Independent inheritance of two separate characters:
After studying the inheritance of the contrasting traits of one character, Mendel went on to perform an experiment with two characters (dihybrid cross). He crossed a plant having round and yellow seeds with a plant having wrinkled and green seeds. All the F1 plants had round and yellow seeds.
When a certain number of F1 plants were crossed among themselves, they gave rise to four types of seeds. Of these, 315 seeds were round and yellow, 108 were round and green, 101 were wrinkled and yellow, and 32 were wrinkled and green. Hence, their phenotype ratio was about 9:3:3:1 (see Figure 7.4).
What does this result indicate? It indicates that the chances for the pea seeds to be round or wrinkled do not depend on their chances to be yellow or green. Each pair of alleles is independent of the other pairs. This is the principle of independent assortment.

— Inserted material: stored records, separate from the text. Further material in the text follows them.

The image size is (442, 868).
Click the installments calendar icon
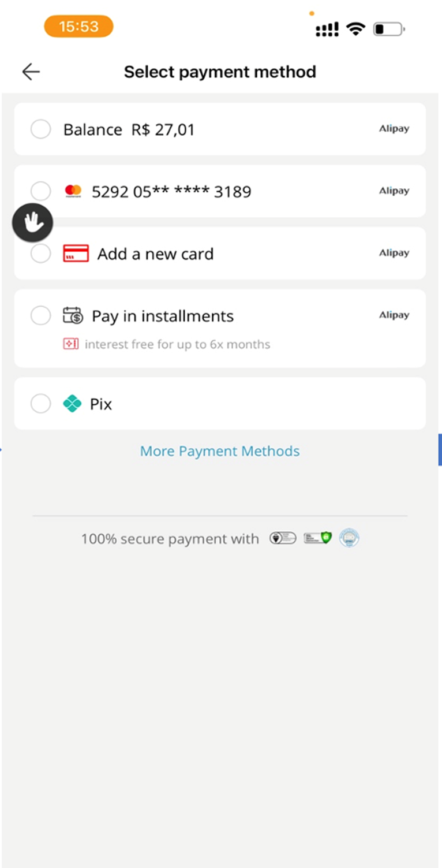(x=73, y=316)
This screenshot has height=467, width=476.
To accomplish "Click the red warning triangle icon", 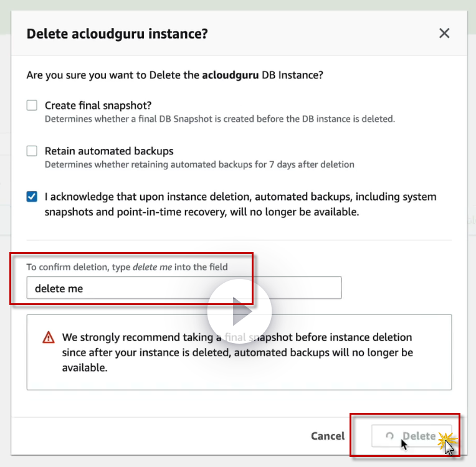I will [x=49, y=337].
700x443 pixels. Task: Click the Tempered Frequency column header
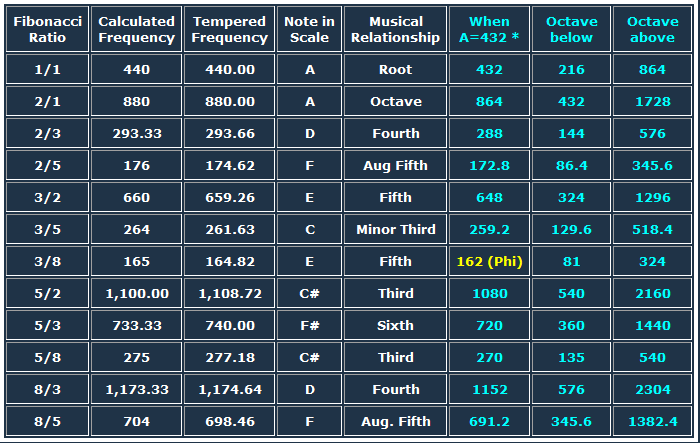[229, 29]
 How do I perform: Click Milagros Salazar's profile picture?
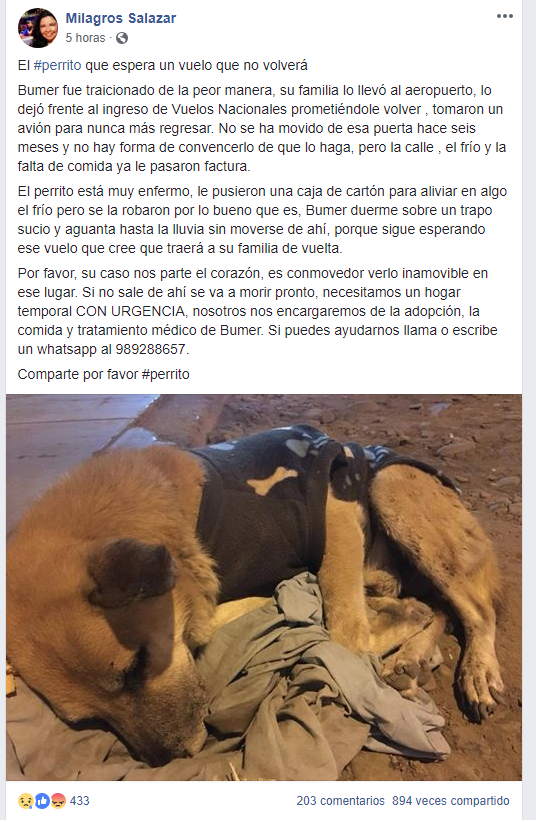point(38,28)
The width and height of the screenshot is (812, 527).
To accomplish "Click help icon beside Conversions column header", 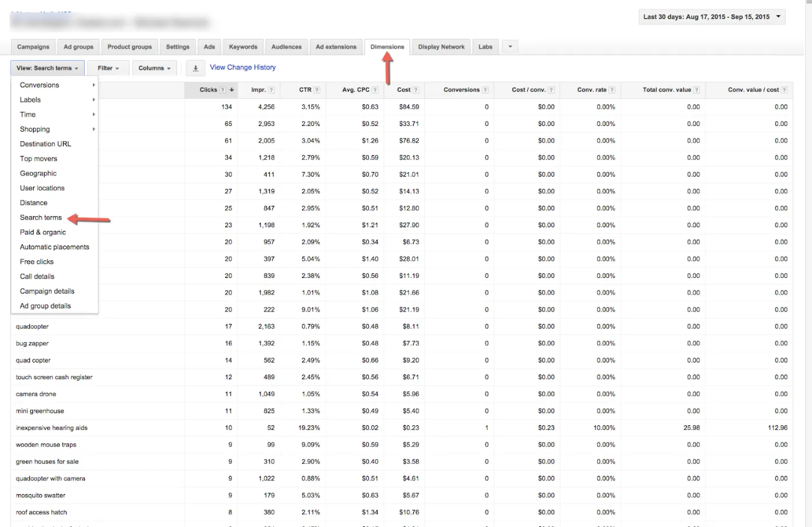I will [485, 90].
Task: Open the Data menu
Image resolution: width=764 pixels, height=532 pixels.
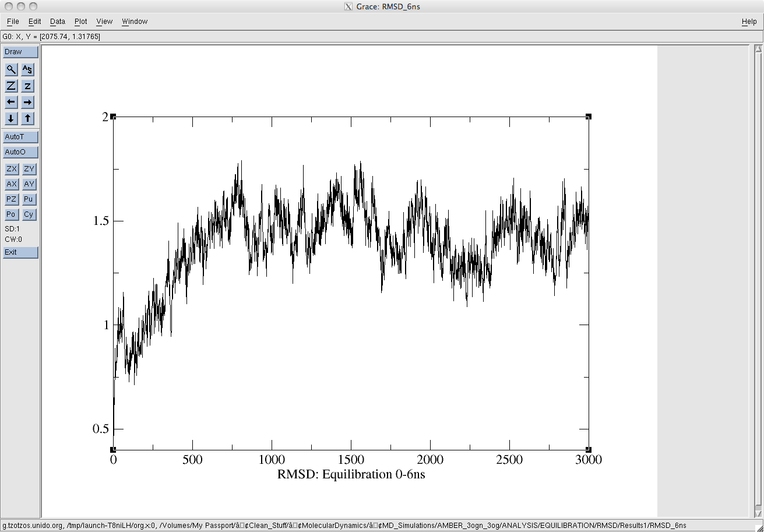Action: pyautogui.click(x=58, y=22)
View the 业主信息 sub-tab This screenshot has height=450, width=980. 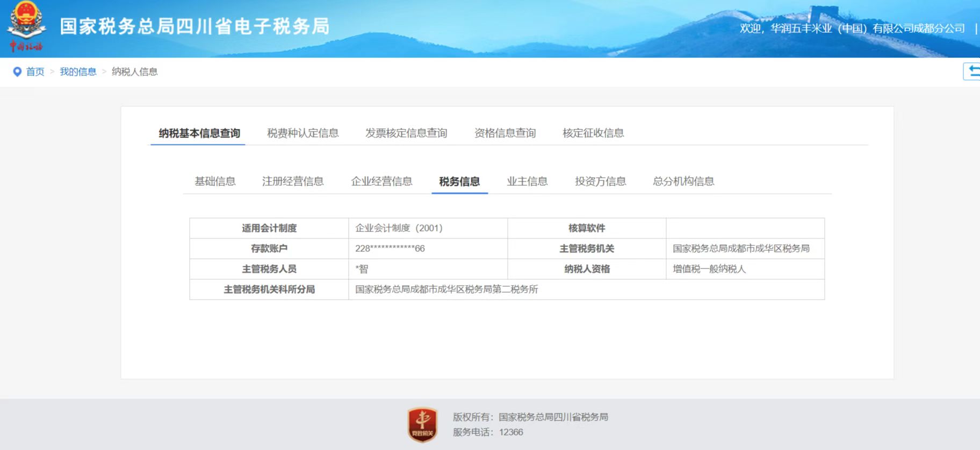click(x=527, y=182)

Mendel’s studies provided a breakthrough in our knowledge of heredity. While formulating the principles of heredity, Mendel stated that the units of heredity (which he called ‘factors’) controlled the inheritance of characters. (This view is radically different from an earlier view held by some scientists.
These scientists held that characters mixed like paints of different colours. When brought together in the zygote, they got mixed and could not be separated again. This blending of characters gave rise to intermediate characters.)
What Mendel could not determine was the nature of the ‘factors’. Now, scientists have not only come to know about the physical location of these hereditary units (genes) but have also discovered their molecular compositions. The unraveling of the physical basis of heredity is regarded as the most fascinating history of modem biology.
Mechanism of expression of traits:
A gene contains the information for making proteins in the cell. The proteins synthesized according to this information may be enzymes that catalyse biochemical reactions. Each trait is the outcome of several such biochemical reactions, each of which is controlled by a specific enzyme.
If the enzyme is not produced because its gene is absent, that particular reaction will not occur and the trait resulting from its reaction will not appear phenotypically. Thus, each trait is controlled by a gene.
Each parent contributes one copy of the gene for a particular character. Thus there are two genes for every character. In the gamete, however, only one copy is present because of reduction division. What Mendel perceived was that each gene (allele) is an independent unit which is neither linked with nor influenced by the other gene. Also, each allele can be separated in gametes.